Please rewrite all of the following data with "button" substituted for "icon" wherever it appears, and change nothing else. Leave the pictures out.

• _MATERIAL_
--- start ---

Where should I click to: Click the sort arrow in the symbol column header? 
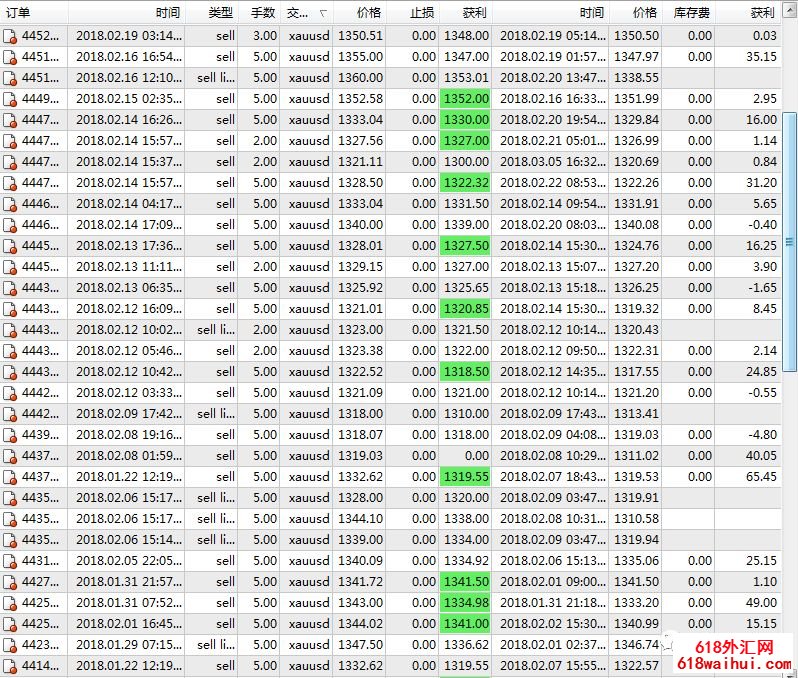click(322, 14)

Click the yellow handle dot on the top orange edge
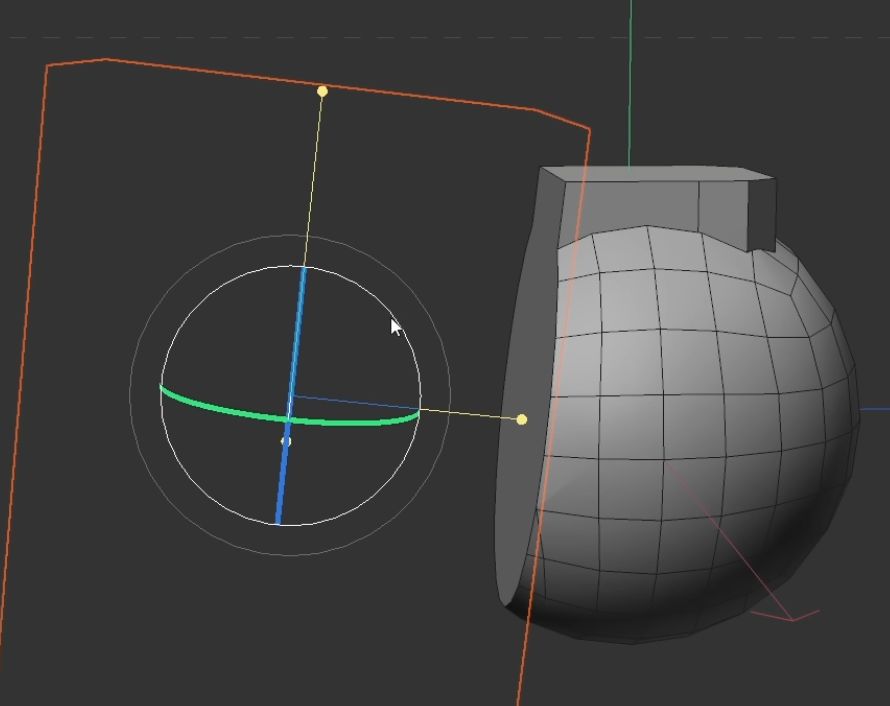[x=322, y=91]
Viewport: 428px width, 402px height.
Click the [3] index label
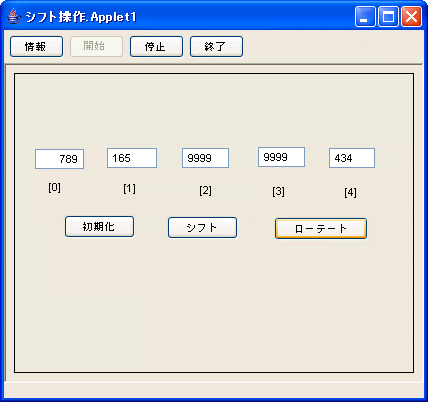(278, 192)
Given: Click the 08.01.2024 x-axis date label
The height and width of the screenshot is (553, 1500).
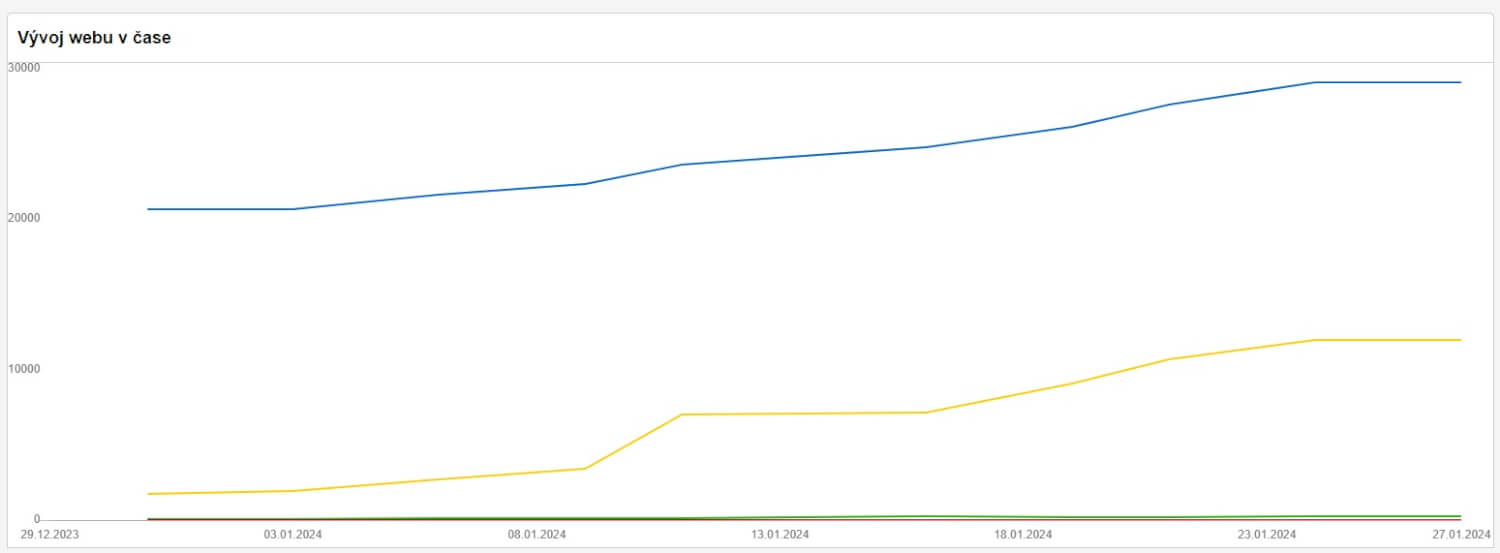Looking at the screenshot, I should point(537,534).
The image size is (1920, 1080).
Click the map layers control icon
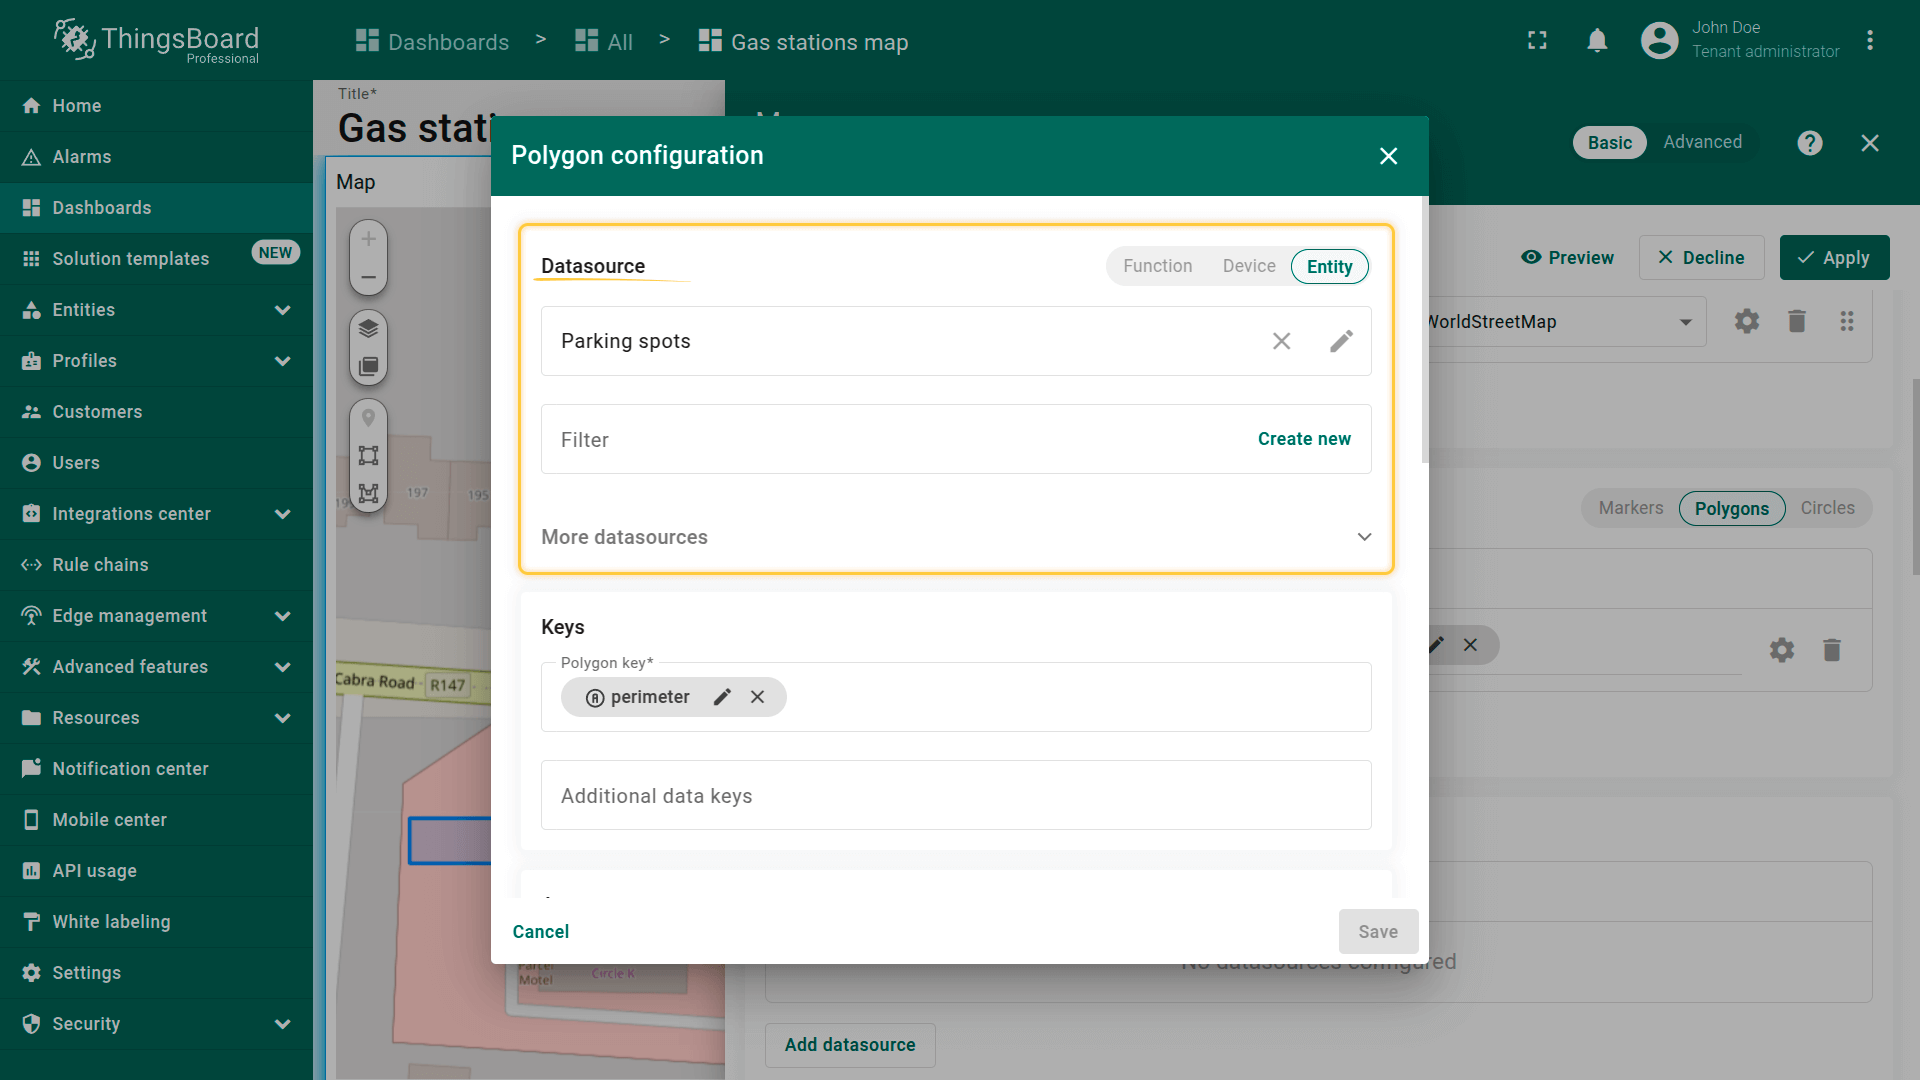(368, 329)
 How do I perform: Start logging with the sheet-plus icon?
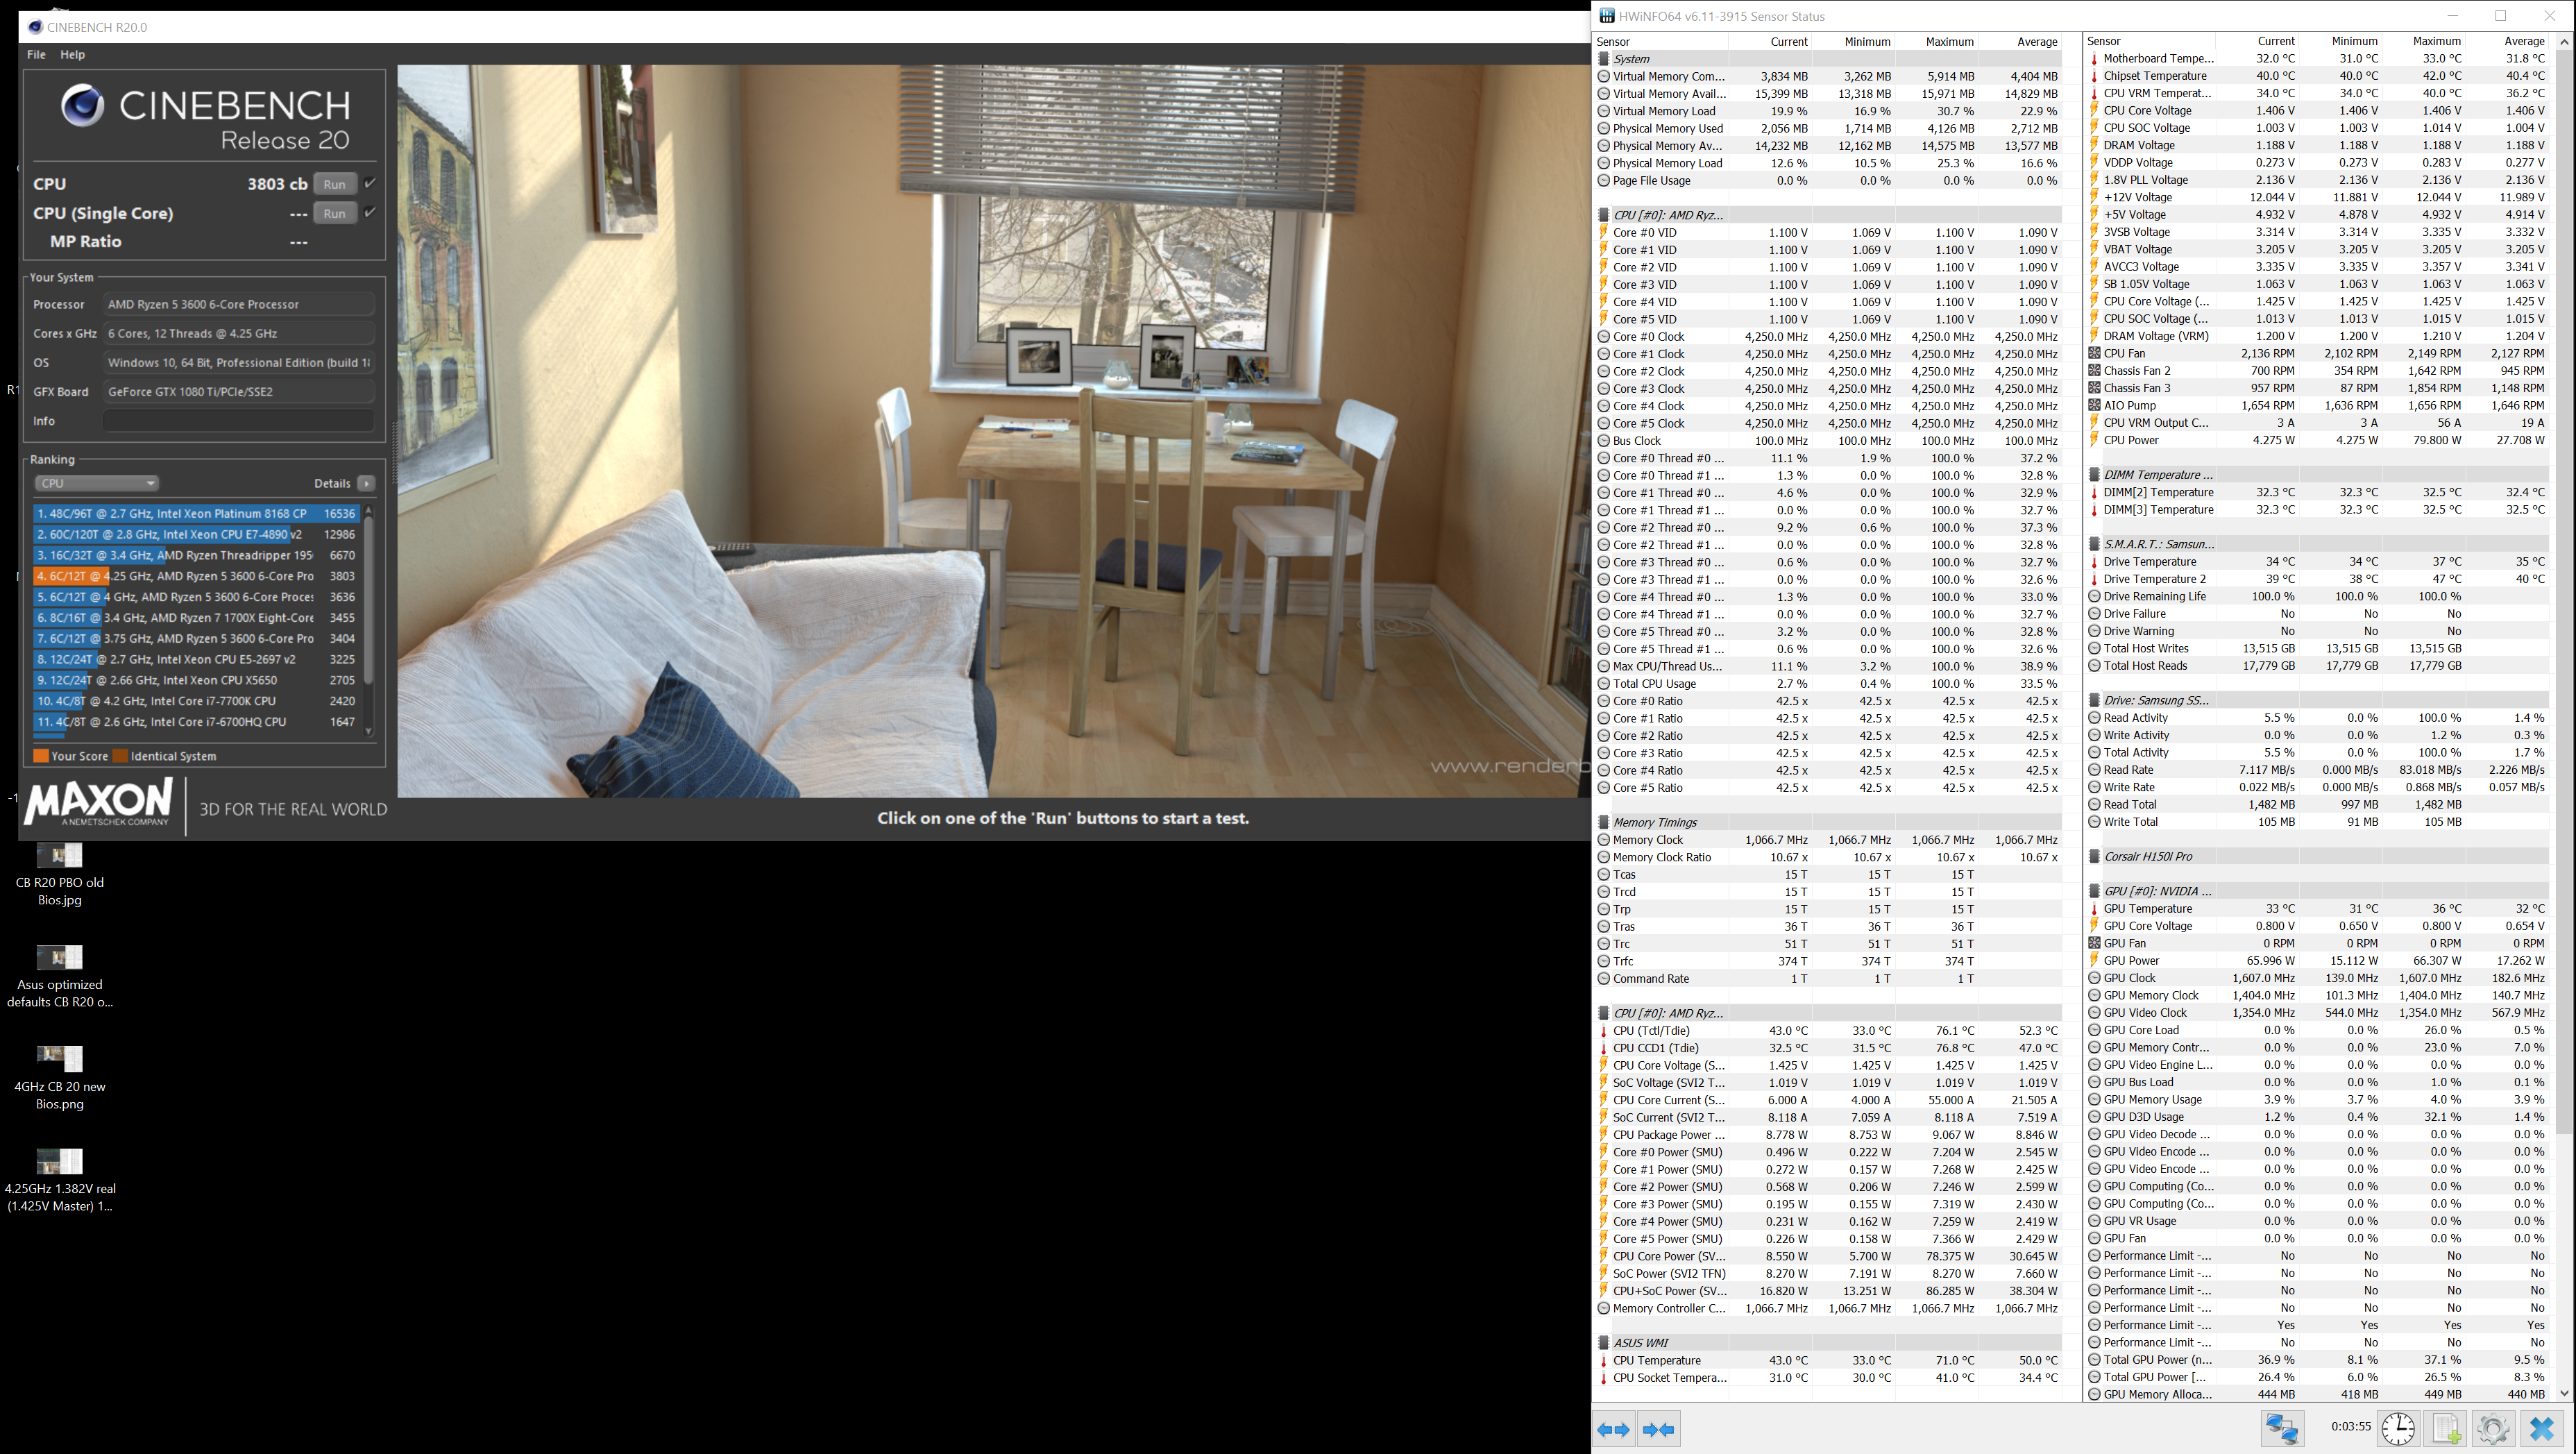(x=2446, y=1428)
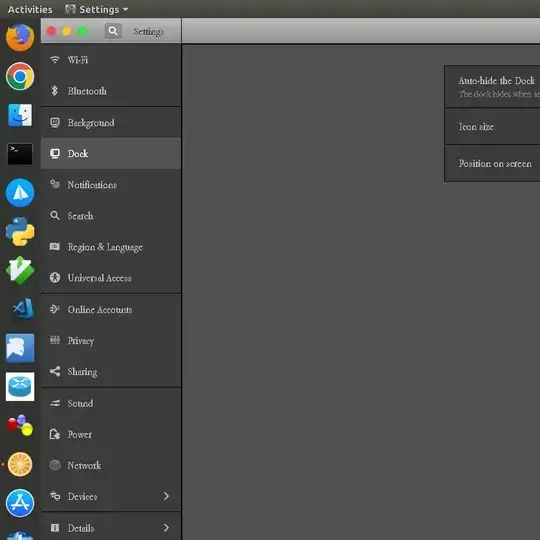Screen dimensions: 540x540
Task: Open the Wi-Fi settings panel
Action: 111,60
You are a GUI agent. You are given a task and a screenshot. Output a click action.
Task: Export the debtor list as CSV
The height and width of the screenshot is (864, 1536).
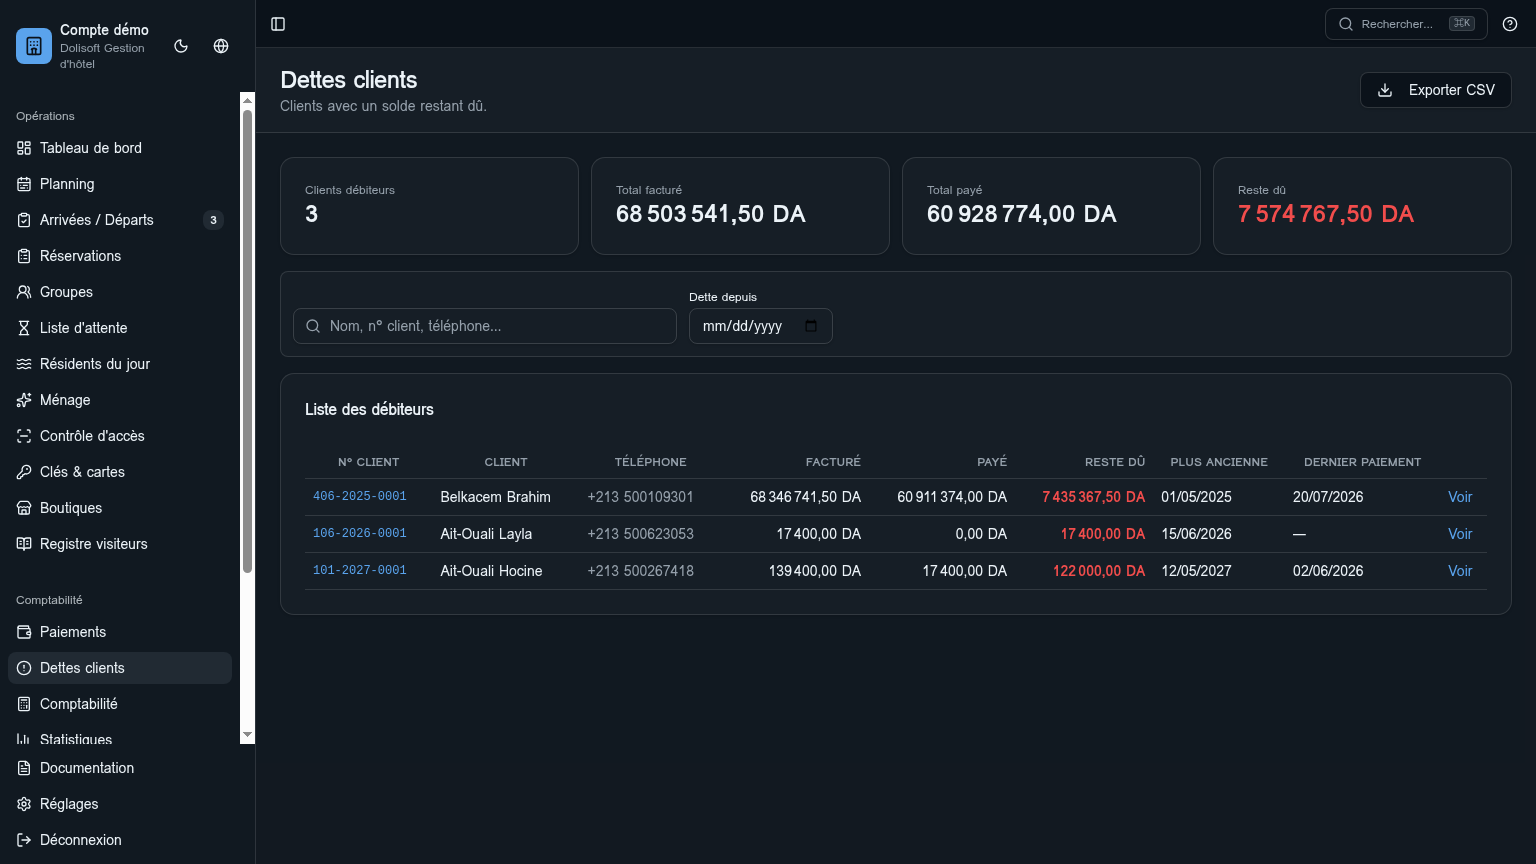pos(1435,90)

--- end ---

• _FINISHED ANSWER_
Where should I click to: Click the sort arrow in the symbol column header? 
click(322, 14)

Click the yellow handle dot on the top orange edge
[x=322, y=91]
Viewport: 428px width, 402px height.
Click the [3] index label
(278, 192)
Given: Click the 08.01.2024 x-axis date label
The height and width of the screenshot is (553, 1500).
Looking at the screenshot, I should point(537,534).
The image size is (1920, 1080).
Click the map layers control button
(368, 329)
 How do I perform: Start logging with the sheet-plus button?
(x=2446, y=1428)
Screen dimensions: 540x540
Task: Open the Wi-Fi settings panel
Action: 111,60
You are a GUI agent. You are given a task and a screenshot. Output a click action.
Task: Export the debtor list as CSV
The height and width of the screenshot is (864, 1536).
pos(1435,90)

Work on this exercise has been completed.